::: SUPPLIED ENTRIES :::

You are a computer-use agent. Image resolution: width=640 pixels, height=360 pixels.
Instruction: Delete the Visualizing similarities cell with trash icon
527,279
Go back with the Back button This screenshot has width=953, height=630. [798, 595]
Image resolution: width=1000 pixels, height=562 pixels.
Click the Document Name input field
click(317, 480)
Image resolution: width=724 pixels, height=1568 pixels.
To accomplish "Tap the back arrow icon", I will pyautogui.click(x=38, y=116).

:::
::: SUPPLIED ENTRIES :::

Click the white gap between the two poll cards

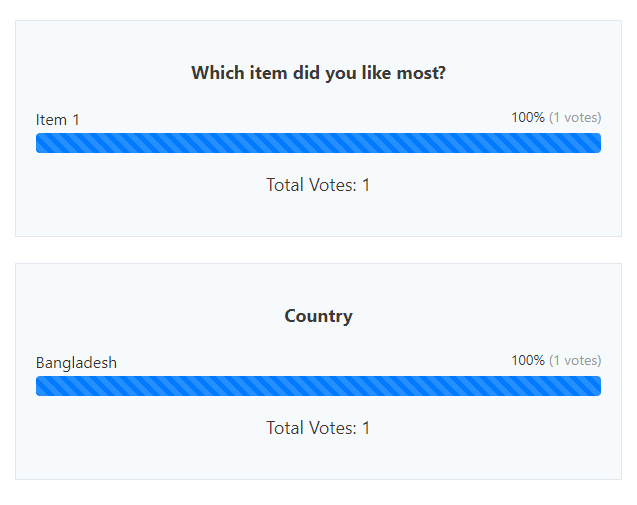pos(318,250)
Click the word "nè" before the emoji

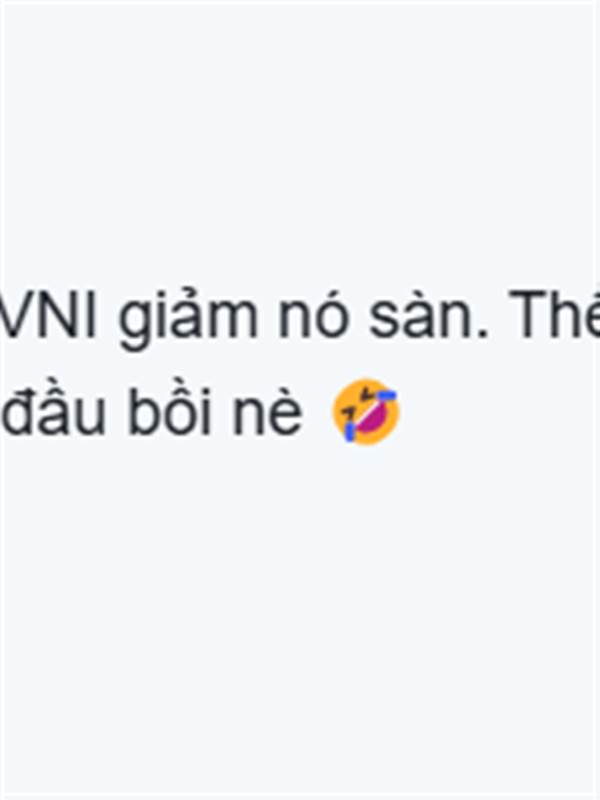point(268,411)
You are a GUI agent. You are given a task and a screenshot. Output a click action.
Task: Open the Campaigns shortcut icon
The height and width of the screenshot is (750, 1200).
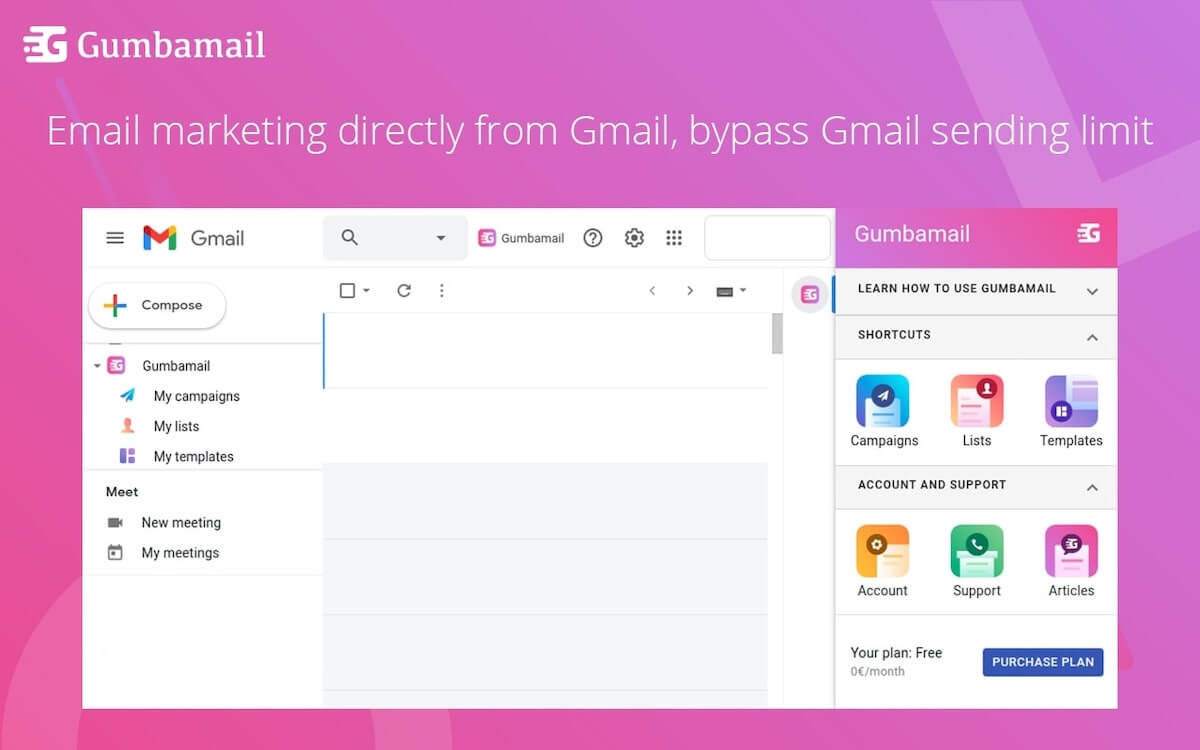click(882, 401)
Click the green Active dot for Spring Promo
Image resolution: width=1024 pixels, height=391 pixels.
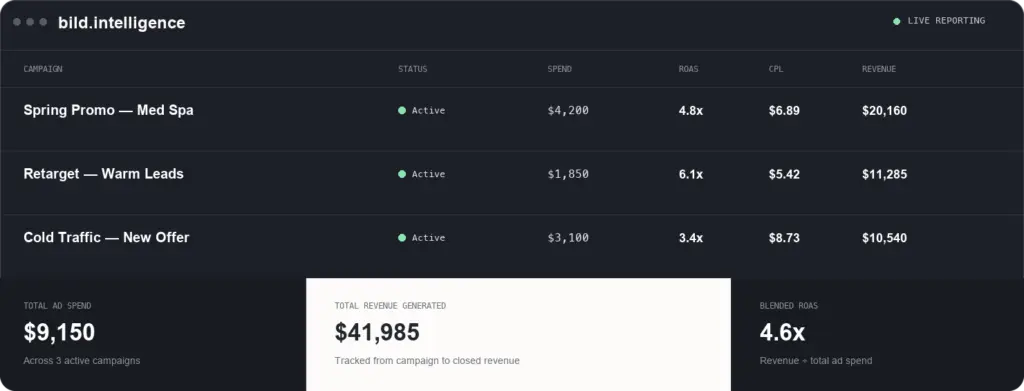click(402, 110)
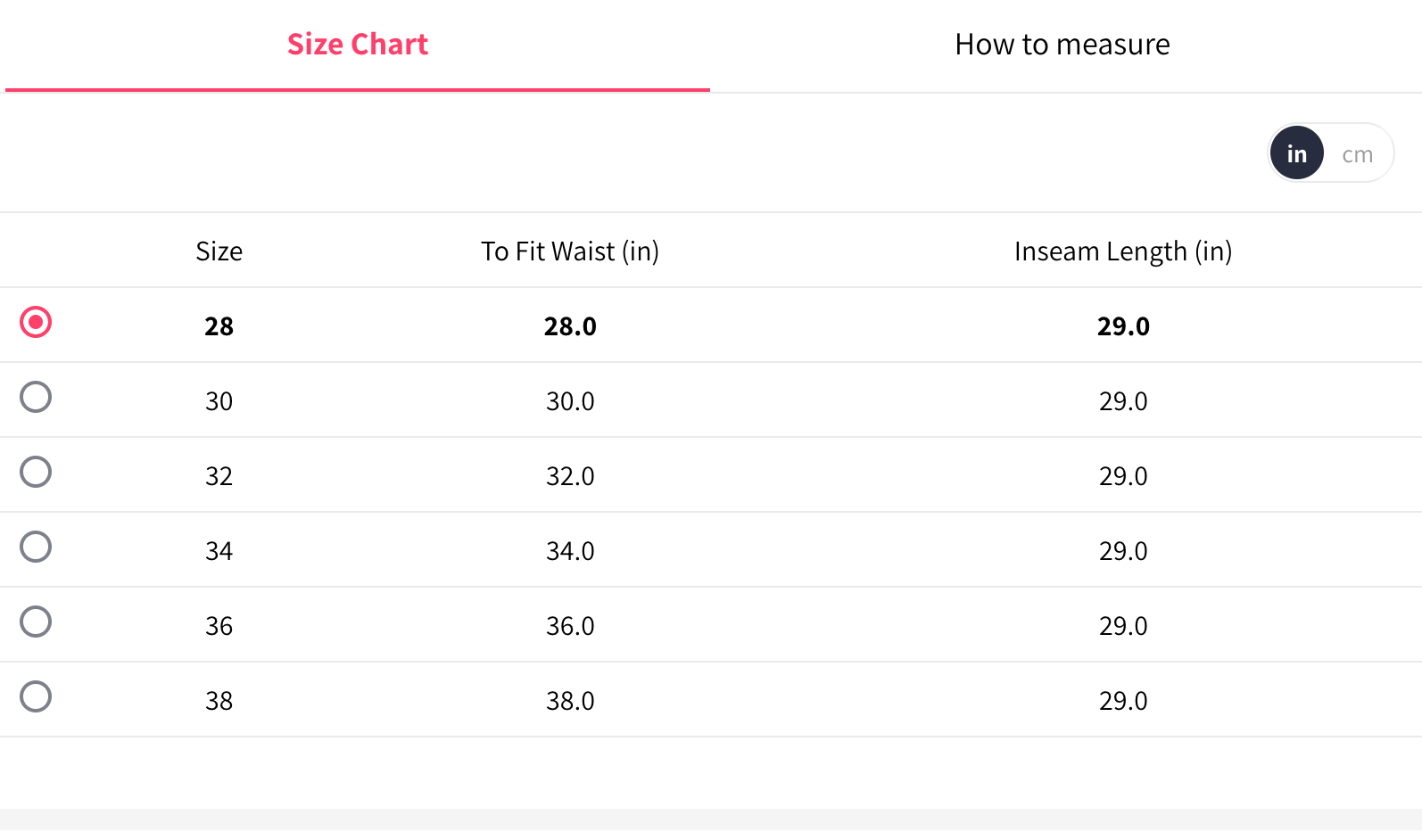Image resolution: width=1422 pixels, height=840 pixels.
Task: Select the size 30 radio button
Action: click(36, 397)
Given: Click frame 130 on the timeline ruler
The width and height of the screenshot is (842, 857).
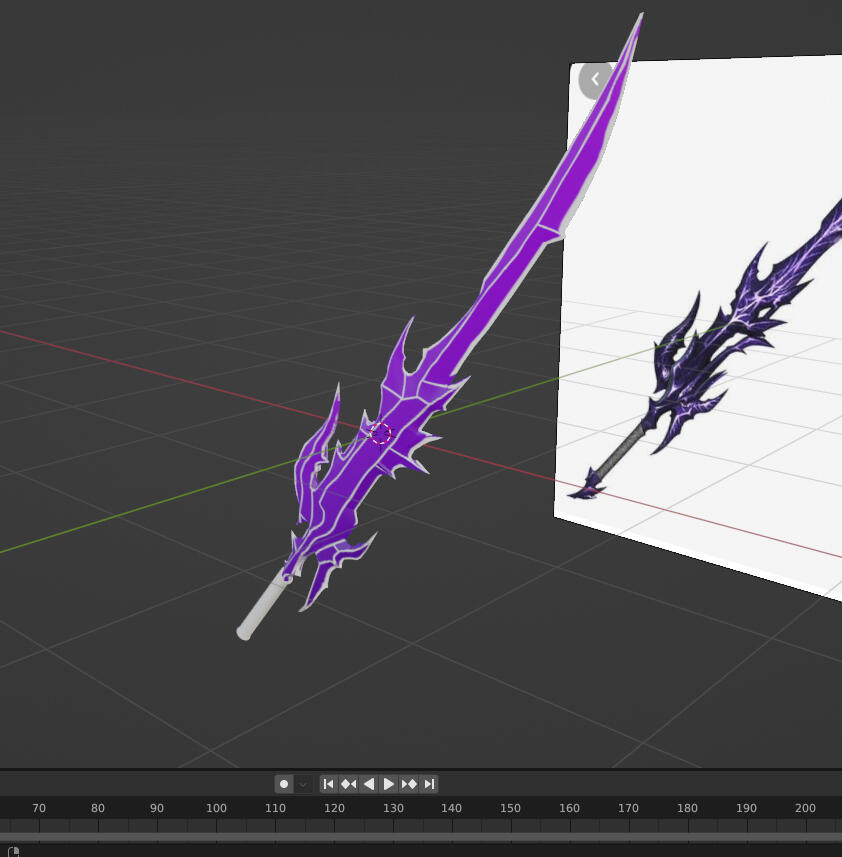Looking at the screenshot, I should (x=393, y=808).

:::

- _EXERCISE AIM_: Treat the line with "Task: Open the Campaigns shortcut icon" as the start and the line with "Given: Click frame 130 on the timeline ruler" as the end, and return exactly that span of the data above, both ends included, without pictures.

- _REPLY TO THE EXERCISE_:
Task: Open the Campaigns shortcut icon
The height and width of the screenshot is (750, 1200).
click(882, 401)
Click the green Active dot for Spring Promo
Image resolution: width=1024 pixels, height=391 pixels.
click(402, 110)
Image resolution: width=1422 pixels, height=840 pixels.
Task: Select the size 30 radio button
Action: click(36, 397)
Given: Click frame 130 on the timeline ruler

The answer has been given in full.